Sassoon gets all of the bits to put her in position to win our hearts and look awesome. Our introduction to the Kat character involves her jumping through a window with an uzi to waste a bunch of drug dealers. She wins the respect of Bayani by whooping him in an eskrima sparring match. She also takes a three-story fall from an apartment window that sees her smash through multiple levels of scaffolding to the street below. No one will ever mistake her for Moon Lee or Karen Sheperd in terms of ballsy action scenes, but I’ll put it this way: I’d wear a t-shirt with the visage of a growling Kat Lang for virtually any occasion. Even if it was a tank top!

It’s impossible to discuss this film without noting the untimely death of its star. Sassoon had a purported five-picture contract with Roger Corman, but was unable to see it through (I’m still anxious to see her Bloodfist franchise appearances). Discarding the minor transgressions of occasional duckface and dated wardrobe, most would agree that whether it’s an awkward love scene, a rompy fight, or long shots of her smoking a cigarette, Sassoon brings a palpable zest to the film. She’s clearly committed to this role and she got the memo about its tone; that effort is observable and lasting. Given the timing of her death in 2002, it’s difficult to say whether she would have weathered the erosion of the DTV action market that affected so many other stars in the early 2000s. Still, Angelfist is a unique time capsule that features Sassoon at her best, which is to say fierce, tanned, and mysteriously shiny.

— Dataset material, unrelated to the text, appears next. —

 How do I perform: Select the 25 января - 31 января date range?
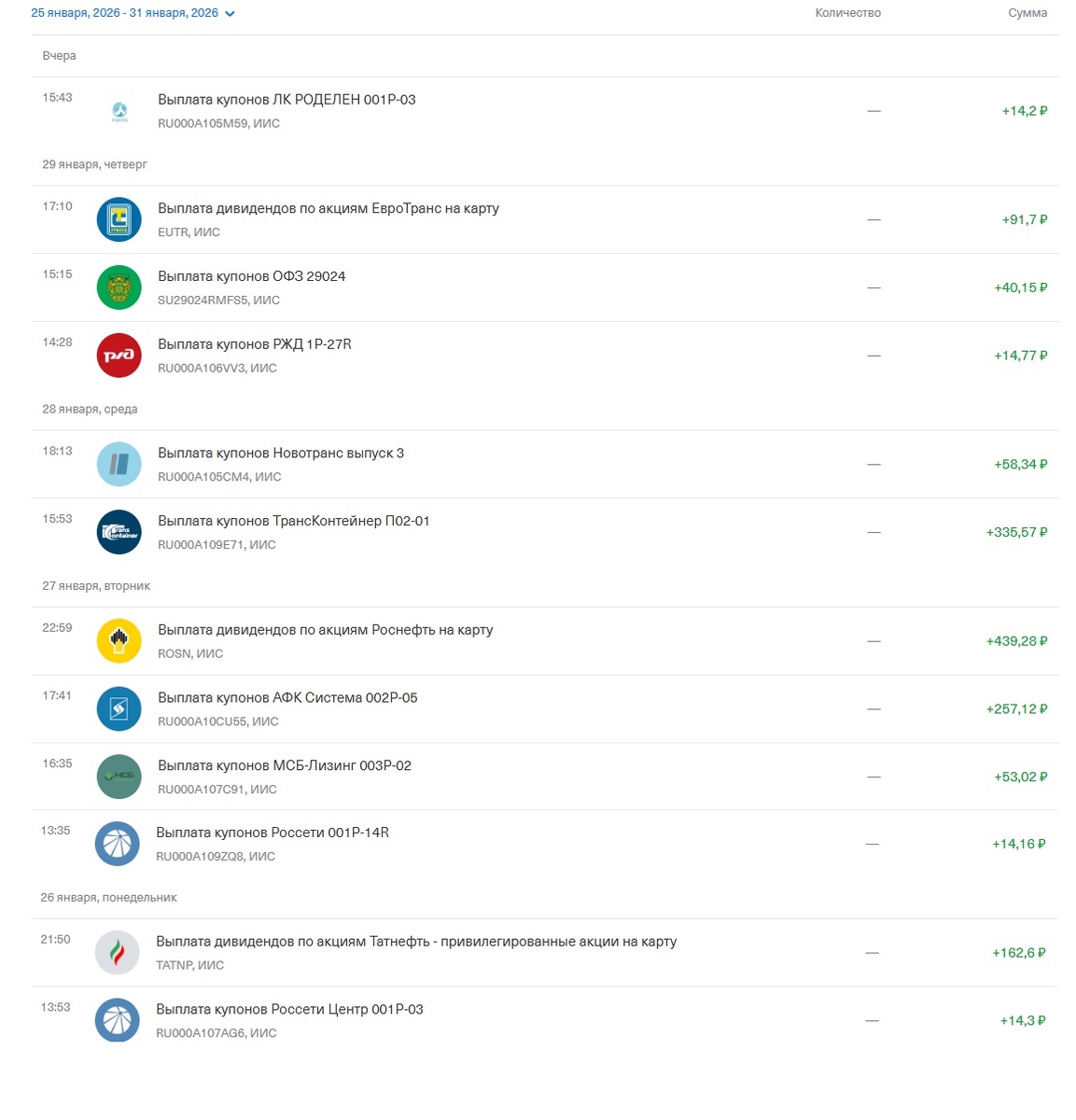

Knowing that Corman took an active interest in creating “feminist exploitation films” -- using female protagonists as both asskickers and objects of lust -- I’m interested to know if viewers feel that Angelfist achieves this odd label. I’m undecided. The ladies here fight and snarl and save the day, but they also stand around awkwardly and navigate detachable shower heads over their nude bodies during inexplicable transition scenes. They’re terrorized by captors and pushed bare chest-first into blocks of ice, but they also deliver dialogue that earns the film a passing grade on the Bechdel test. Is Bontoc considered a villain because she’s part of a terrorist network, or because she never disrobes? There’s some serious contradictions at work here and I’m frankly not intelligent enough to sort it out. Maybe the Internet’s first aspirational expert in the subgenre of nude kickboxing movies, Keith over at Teleport City, can render a decision on this. Inquiring minds want to know.

VERDICT
Despite its flaws -- acting and originality among them -- Angelfist is a very entertaining film. It observes the loose but effective “action beat” rule where *something* interesting happens approximately every 10 minutes. (Even if it does nothing whatsoever to push the story forward or distract us from the arbitrary nudity). Despite her limitations as a peformer, Sassoon is ferocious and convincing as an action movie heroine, and the stunt team makes everyone look good. A fine effort from Cirio Santiago and something of an unheralded gem from the Concorde-New Horizons canon.

AVAILABILITY
Angelfist is at the ready on DVD or VHS.